About 11 to 19% of patients require a reoperation, mostly within the first five years. People with a specific subtype called pseudoexfoliation glaucoma face a significantly higher risk of needing additional surgery compared to those with primary open-angle glaucoma.

Common Risks and Complications

The most frequent complication is hyphema, blood collecting in the front chamber of the eye. In one large study, this occurred in 55% of cases, though it’s generally mild and resolves on its own. A small number of patients (about 2%) experience a detachment of a thin membrane inside the eye called Descemet’s membrane. Temporary pressure spikes can also occur in the early postoperative period, sometimes requiring a minor laser procedure called goniopuncture to relieve the pressure. In that same study, about 14% of patients needed this follow-up within the first three months.
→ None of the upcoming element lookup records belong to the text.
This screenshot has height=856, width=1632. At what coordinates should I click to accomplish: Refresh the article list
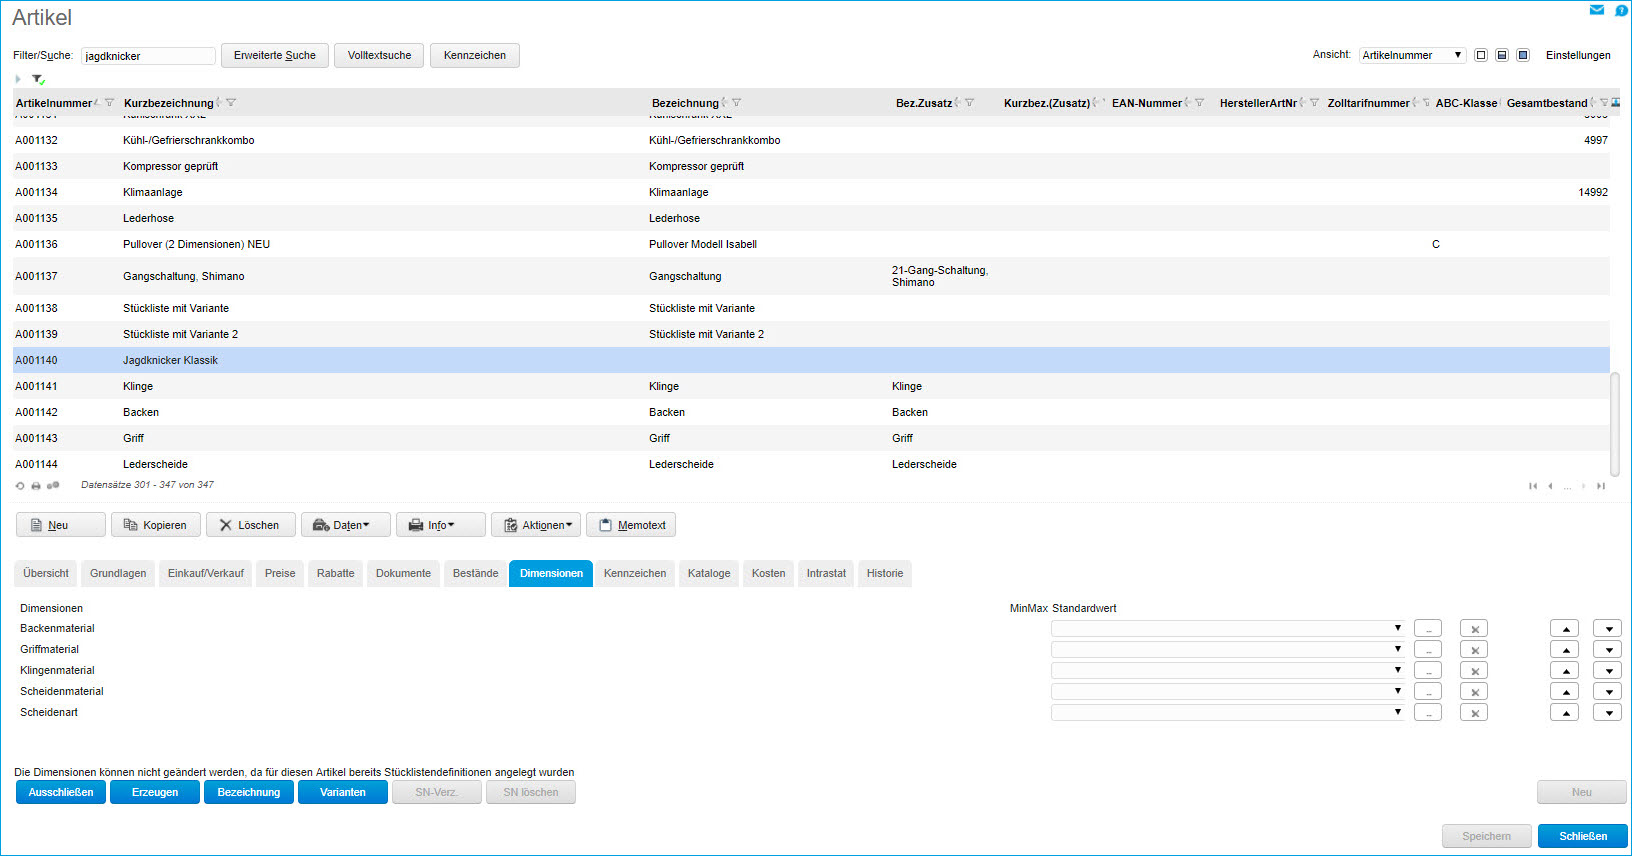pos(20,486)
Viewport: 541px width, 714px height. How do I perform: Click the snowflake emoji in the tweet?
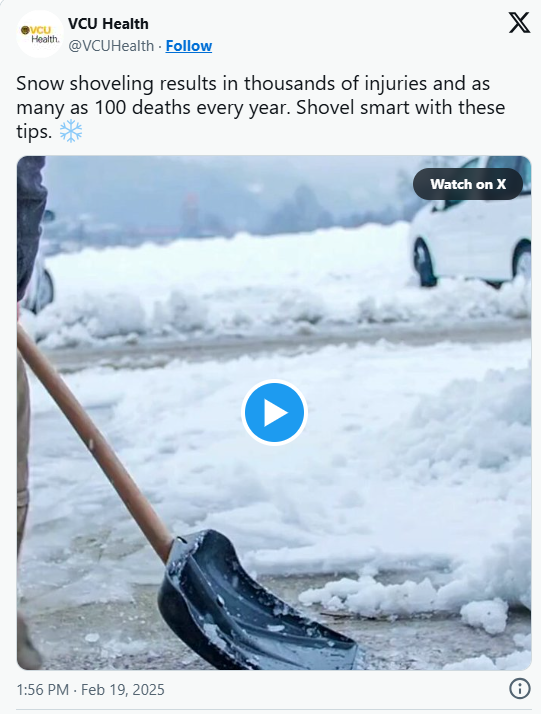pyautogui.click(x=71, y=132)
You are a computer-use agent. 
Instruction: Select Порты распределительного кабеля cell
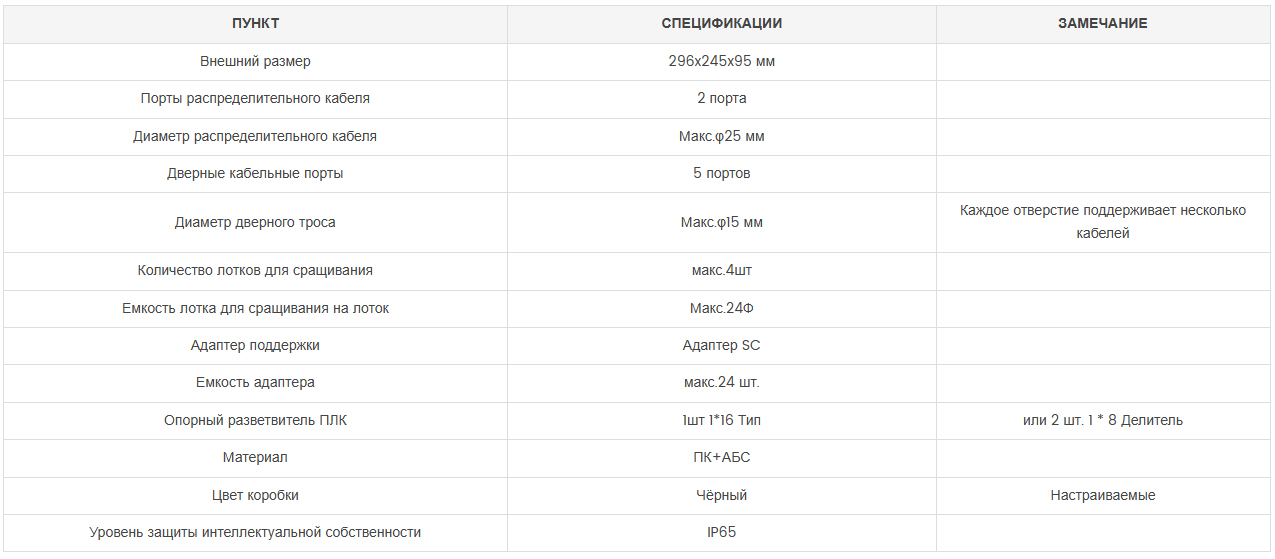(255, 99)
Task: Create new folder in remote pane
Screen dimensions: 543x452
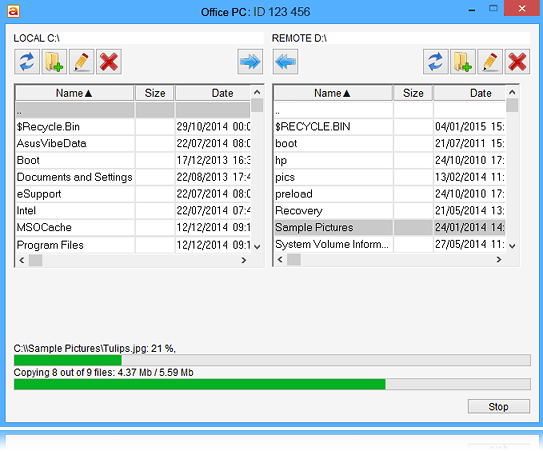Action: point(463,62)
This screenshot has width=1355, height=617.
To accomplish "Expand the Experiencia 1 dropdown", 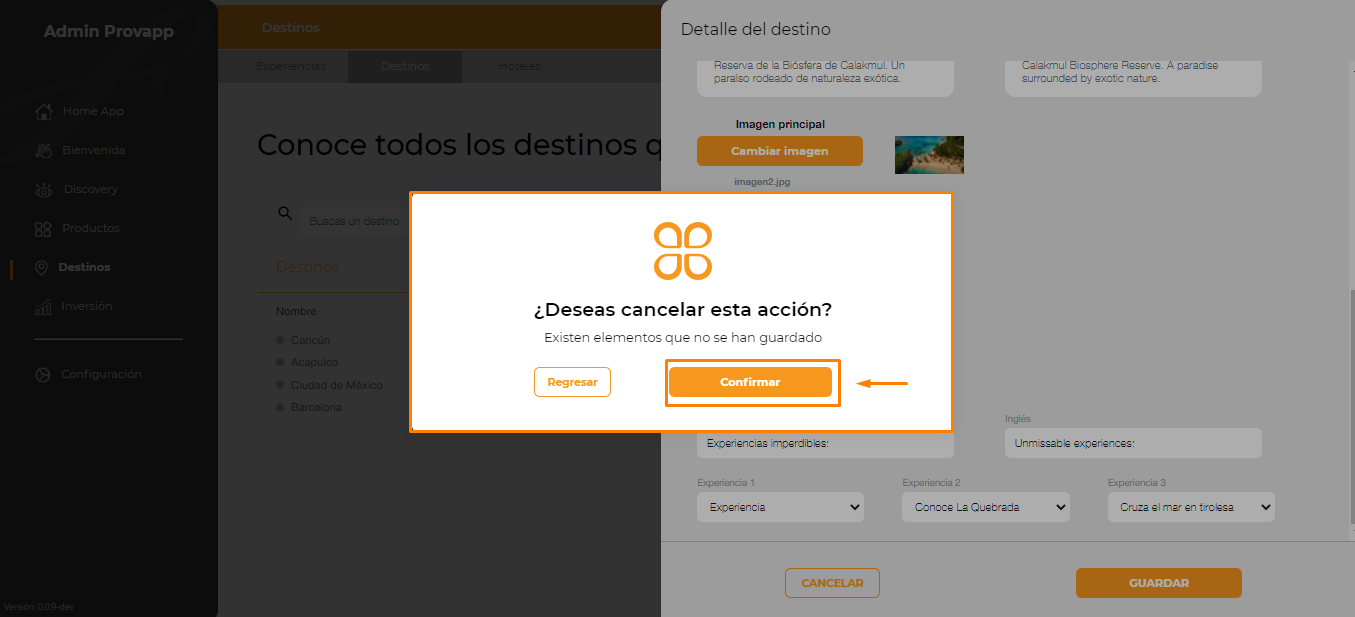I will [x=780, y=507].
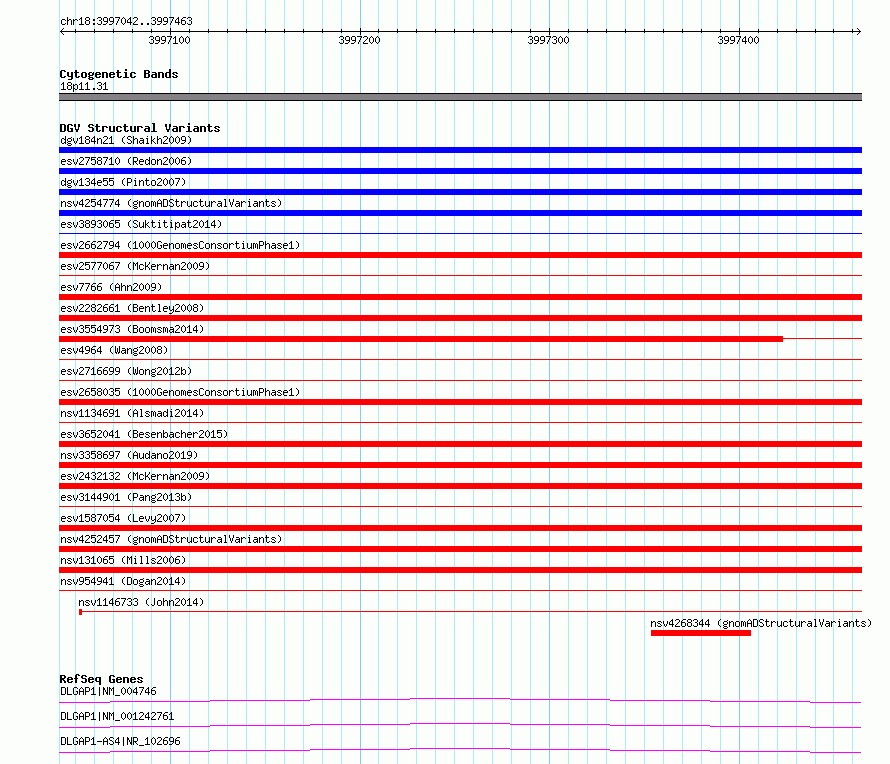Click the esv3893065 (Suktitipat2014) label

click(x=141, y=224)
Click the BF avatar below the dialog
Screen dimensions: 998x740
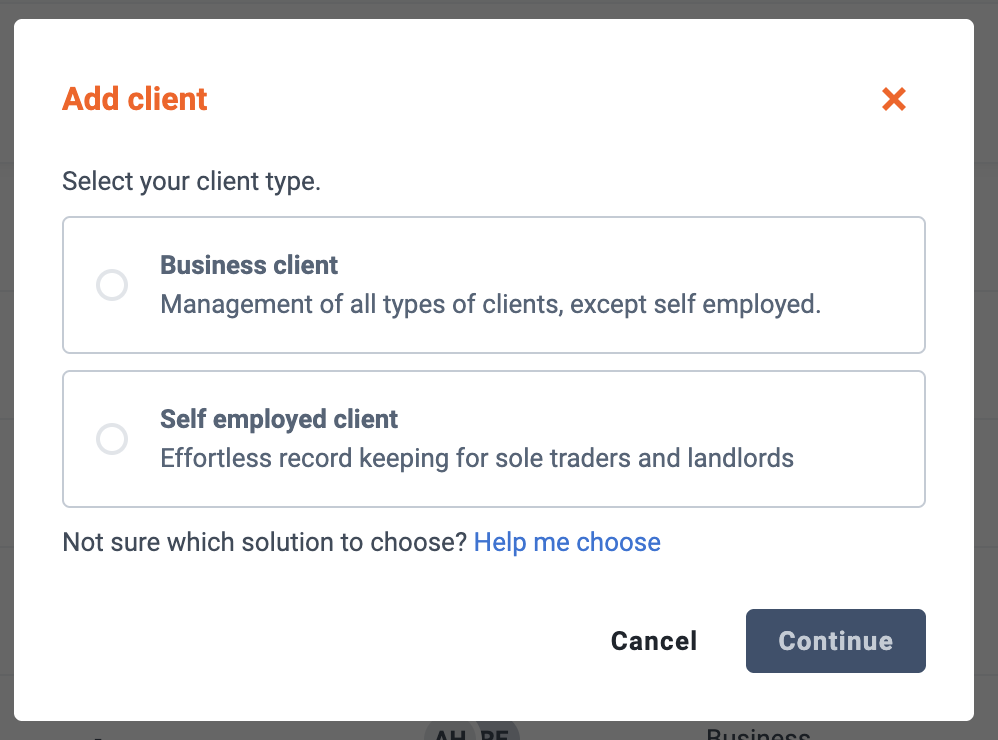495,732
How It Compares to Trabeculectomy

Trabeculectomy, the traditional gold-standard glaucoma surgery, creates an entirely new drainage pathway by cutting a small hole through the eye wall and forming a fluid-collecting blister (called a bleb) under the eyelid. It achieves slightly lower eye pressures than canaloplasty at 12 months, roughly 2 mmHg lower on average.

The tradeoff is a heavier complication profile. Trabeculectomy carries a meaningfully higher risk of dangerously low eye pressure (hypotony) and abnormal fluid collections behind the eye (choroidal detachments). Canaloplasty patients are about three times more likely to get hyphema, but this is a milder and self-resolving issue by comparison. Trabeculectomy also demands more intensive postoperative care, with frequent visits for bleb management and potential interventions to keep the drainage site functioning. Canaloplasty avoids bleb formation entirely, which simplifies recovery and eliminates the lifelong risk of bleb-related infections.

Who Is a Good Candidate

Canaloplasty is designed for open-angle glaucoma, where the drainage angle between the iris and cornea remains physically open but isn’t functioning well. It works for both primary open-angle glaucoma and pseudoexfoliation glaucoma, though the latter has higher reoperation rates. People whose pressure is in the moderate range and who want to reduce their dependence on daily eye drops tend to see the most benefit.

The procedure is not suitable for angle-closure glaucoma, where the iris physically blocks drainage. It also relies on the structural integrity of Schlemm’s canal, so eyes with significant scarring or previous surgeries that disrupted the canal may not be candidates. Because the ab-externo version requires precise dissection of the sclera, eyes with very thin or abnormal scleral tissue can pose challenges.

Recovery After Canaloplasty

Vision recovery is relatively quick, particularly with the ab-interno approach. Many patients notice their vision returning to baseline within days, and because the procedure uses small incisions and preserves the eye’s overall shape, discomfort is generally mild. Follow-up visits are typically scheduled the day after surgery, then every one to three weeks for the first two to three months as the eye heals.

Your eye drop regimen will change after surgery. Some or all of your glaucoma drops may be stopped, while short-term anti-inflammatory or antibiotic drops are usually prescribed to support healing. Your surgeon will adjust your medications based on how your pressure responds in the weeks following the procedure.

During recovery, you should avoid heavy lifting (generally nothing over 10 pounds), bending at the waist, vigorous exercise, and any straining that raises pressure in the head. Gentle walking is fine for most people. Once eye pressure stabilizes, light work duties can typically resume within one to two weeks. More strenuous activities are gradually reintroduced based on your surgeon’s assessment at follow-up visits.